— DOCUMENT EXCERPT —
Kafka, Producers, Event Streaming, Message Delivery

Kafka Producers

Kafka producers write records to topics. They control encoding, routing to partitions, delivery guarantees, and throughput. This guide explains the producer API end to end and shows where producers fit in a modern streaming stack.

A Kafka producer sends records to a topic and routes each record to a partition. The client connects to brokers, fetches metadata, and batches writes for throughput. Producers control delivery policy, retries, compression, and partition choice, which sets latency, cost, and durability.


Kafka producer architecture and message flow



API Notes

A record carries a topic, optional key, value, and optional headers. The KafkaProducer is thread safe, so one shared instance per process often works best. You can send asynchronously with a callback or call Future.get() for sync behavior. Set a clear client.id, since brokers expose it in logs and metrics and this speeds triage.

Example: CLI quick start

kafka-console-producer --topic orders --bootstrap-server localhost:9092 \
  --property parse.key=true --property key.separator=:

Each key:value line becomes a keyed record.

Setup and Serialization

Producers must serialize keys and values into bytes. A schema keeps changes safe across teams and time.

Pick a format and a registry. Avro, Protobuf, and JSON Schema pair well with a Schema Registry that stores versions and enforces compatibility. For detailed serialization guidance, see Message Serialization in Kafka and Schema Registry and Schema Management.

Key properties:

  • bootstrap.servers for initial brokers.

  • key.serializer and value.serializer for encoding.

  • client.id for traceability.

  • compression.type to reduce bytes on the wire.

  • delivery.timeout.ms, request.timeout.ms, and retries for retry policy.

Example: Java producer with Avro and callback

Properties p = new Properties();
p.put("bootstrap.servers", "broker1:9092,broker2:9092");
p.put("key.serializer", "org.apache.kafka.common.serialization.StringSerializer");
p.put("value.serializer", "io.confluent.kafka.serializers.KafkaAvroSerializer");
p.put("schema.registry.url", "http://registry:8081");
p.put("client.id", "payments-prod-v1");
// Note: enable.idempotence=true is the default since Kafka 3.0+
p.put("acks", "all"); // Ensures durability with in-sync replicas

try (Producer<String, GenericRecord> producer = new KafkaProducer<>(p)) {
  ProducerRecord<String, GenericRecord> rec = new ProducerRecord<>("payments", "user-42", value);
  producer.send(rec, (md, ex) -> {
    if (ex != null) {
      // log error with client.id, topic, partition
    } else {
      // md.topic(), md.partition(), md.offset()
    }
  });
  producer.flush(); // optional if you close soon after
}

The try-with-resources block calls close(), which flushes in-flight records and releases resources.

Delivery Guarantees and Acknowledgments

Delivery behavior depends on acks, retries, idempotence, and transactions.

  • At-most-once sends do not retry. You can lose data on faults.

— INFORMATION SUPPLIED —
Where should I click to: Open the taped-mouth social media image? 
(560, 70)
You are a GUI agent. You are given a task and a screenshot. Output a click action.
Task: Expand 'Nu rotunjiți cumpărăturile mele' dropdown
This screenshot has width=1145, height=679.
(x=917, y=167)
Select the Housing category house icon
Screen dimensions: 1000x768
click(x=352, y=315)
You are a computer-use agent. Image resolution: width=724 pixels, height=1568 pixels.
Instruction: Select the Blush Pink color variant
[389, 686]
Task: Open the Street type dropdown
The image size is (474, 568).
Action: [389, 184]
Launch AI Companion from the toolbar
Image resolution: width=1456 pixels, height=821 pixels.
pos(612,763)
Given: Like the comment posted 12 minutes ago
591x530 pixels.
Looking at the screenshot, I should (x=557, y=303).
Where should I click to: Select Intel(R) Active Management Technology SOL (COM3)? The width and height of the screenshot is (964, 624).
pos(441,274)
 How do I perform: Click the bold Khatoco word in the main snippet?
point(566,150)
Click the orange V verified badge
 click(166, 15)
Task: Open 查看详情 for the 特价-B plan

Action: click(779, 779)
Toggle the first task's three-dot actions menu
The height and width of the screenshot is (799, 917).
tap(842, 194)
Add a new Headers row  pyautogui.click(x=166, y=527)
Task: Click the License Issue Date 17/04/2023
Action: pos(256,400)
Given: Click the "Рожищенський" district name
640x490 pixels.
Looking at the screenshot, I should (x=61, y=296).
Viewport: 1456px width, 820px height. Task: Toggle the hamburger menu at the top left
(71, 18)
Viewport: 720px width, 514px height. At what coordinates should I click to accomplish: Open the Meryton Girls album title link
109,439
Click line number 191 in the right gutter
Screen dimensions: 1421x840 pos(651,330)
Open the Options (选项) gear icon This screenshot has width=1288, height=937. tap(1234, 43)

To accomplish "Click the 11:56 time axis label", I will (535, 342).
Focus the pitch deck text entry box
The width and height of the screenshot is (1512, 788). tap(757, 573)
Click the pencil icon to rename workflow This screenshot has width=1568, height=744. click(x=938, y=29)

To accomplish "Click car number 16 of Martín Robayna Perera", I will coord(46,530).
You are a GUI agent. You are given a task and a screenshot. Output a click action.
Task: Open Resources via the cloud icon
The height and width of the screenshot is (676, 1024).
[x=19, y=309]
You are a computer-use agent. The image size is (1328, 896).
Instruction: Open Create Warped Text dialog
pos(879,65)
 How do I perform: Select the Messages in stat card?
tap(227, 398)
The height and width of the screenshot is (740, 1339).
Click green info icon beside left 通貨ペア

— REQUIRED ACTIONS —
a) Answer these questions from the Kafka producers guide, one line each:
(i) Why does the guide advise setting a clear client.id?
(ii) Which three formats does it say pair well with a Schema Registry?
(iii) According to the code comment, since which Kafka version has enable.idempotence=true been the default?
b) Resume the Kafka producers guide after its final sentence, extending the section on delivery guarantees and acknowledgments.

— EXPECTED RESULTS —
a)
(i) Brokers expose the client.id in logs and metrics, which speeds triage.
(ii) Avro, Protobuf, and JSON Schema.
(iii) Since Kafka 3.0.

b)
  • At-least-once sends retry. You can see duplicates.

  • Exactly-once processing uses idempotent producers and transactions with read-committed consumers to avoid both loss and duplicates in a pipeline.

Key settings:

  • acks=0 returns before storage. Lowest safety.

  • acks=1 waits for the leader write (default).

  • acks=all waits for the leader and in-sync replicas. Use with topic min.insync.replicas. Required for exactly-once semantics.

  • enable.idempotence=true (default since Kafka 3.0+) drops duplicates created by retries within a producer session. Enables Producer ID (PID) and sequence numbers per partition.

  • Transactions use a stable transactional.id, initTransactions, beginTransaction, and commitTransaction, with consumers set to isolation.level=read_committed. Provides atomic multi-partition writes and exactly-once delivery.

Transactional producer example

For exactly-once semantics across multiple partitions or topics:

Properties p = new Properties();
p.put("bootstrap.servers", "broker1:9092");
p.put("transactional.id", "payment-processor-001"); // Stable unique ID
p.put("enable.idempotence", "true"); // Required (default since 3.0+)
p.put("acks", "all"); // Required for transactions

try (KafkaProducer<String, String> producer = new KafkaProducer<>(p)) {
  producer.initTransactions(); // One-time initialization

  try {
    producer.beginTransaction();
    producer.send(new ProducerRecord<>("orders", "order-123", orderJson));
    producer.send(new ProducerRecord<>("inventory", "item-456", inventoryUpdate));
    producer.commitTransaction(); // Atomic commit across both topics
  } catch (Exception e) {
    producer.abortTransaction(); // Rollback on failure
    throw e;
  }
}

Consumers must set isolation.level=read_committed to see only committed messages. The transactional.id ties the producer to a transaction coordinator; if the producer crashes, a new instance with the same ID can fence out the old one and continue.

Error handling checklist

Treat these as retriable: NOT_LEADER_FOR_PARTITION, NETWORK_EXCEPTION, UNKNOWN_TOPIC_OR_PARTITION, REQUEST_TIMED_OUT. Treat these as non-retriable: INVALID_CONFIG, TOPIC_AUTHORIZATION_FAILED, RECORD_TOO_LARGE. Route non-retriable failures to a dead-letter topic or alert the team, then fix the cause. Handle NotEnoughReplicas on acks=all with min.insync.replicas by backing off or failing fast.

Safe write profile (Kafka 3.0+ defaults)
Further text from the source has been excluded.